CKPG reporter Tommy Osborne has a scoop:
Students of the Intersect School Program were in for disappointment when they learned the program would be pausing for the 2024-25 school year. The School District 57’s Alternate Community Programs sent a letter to families involved in the program explaining students won’t be able to attend school next year, and instead will have to move to their catchment school or the John McInnis Centre.
Included in the article is a letter to students and families indicating the reason: the need for a “larger building, in a safer location” and it goes on to talk to students about being harassed and witnessing drug use.
The “bigger building” is obviously a part of this but it’s also not great that downtown has been deemed an unsafe location for a youth support program. Expect to hear more about this in days to come.
I guess we’ll just keep talking about short-term rentals
It’s a four-day long weekend and I’m planning to take advantage of it, so we’re doing letters on a Thursday.
On councillor Trudy Klassen asking for data on the use of short-term rentals and their use by the healthcare system, Jessica W writes:
"I would also be very interested to see this data! If it is gathered I hope it is shared publicly."
Seconded! I've always been skeptical of the "We *need* AirBnB for nurses" talking point, since I've never seen it substantiated. A friend of mine, who until just recently did administrative worked at one of the staffing agencies in PG said her company rarely used AirBnBs, preferred to negotiate long term rentals that they can use to put up workers coming from our of town. She can't speak for the whole industry, of course, but I've yet to see evidence that this actually true, and that alternatives would not be practical if AirBnBs were banned.

_MATERIAL PROVIDED_:
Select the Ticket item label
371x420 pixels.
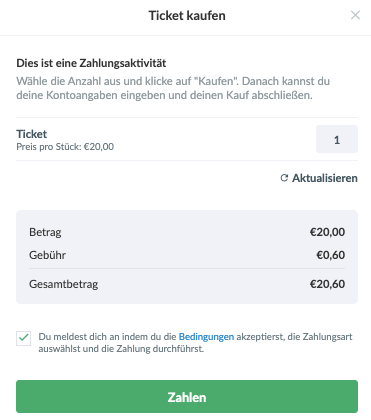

_REQUIREMENTS_:
#1 Copy, word for word, the part of the source text starting with "Included in the" and going on through "on a Thursday.".
#2 Answer these questions using the source text:
(a) For which school year will the Intersect School Program be pausing?
(b) Which councillor asked for data on the use of short-term rentals?
(c) What did the friend's staffing agency prefer to negotiate instead of using AirBnBs?

_SOLUTIONS TO THE PROBLEMS_:
#1
Included in the article is a letter to students and families indicating the reason: the need for a “larger building, in a safer location” and it goes on to talk to students about being harassed and witnessing drug use.
The “bigger building” is obviously a part of this but it’s also not great that downtown has been deemed an unsafe location for a youth support program. Expect to hear more about this in days to come.
I guess we’ll just keep talking about short-term rentals
It’s a four-day long weekend and I’m planning to take advantage of it, so we’re doing letters on a Thursday.

#2
(a) The 2024-25 school year.
(b) Trudy Klassen.
(c) Long term rentals.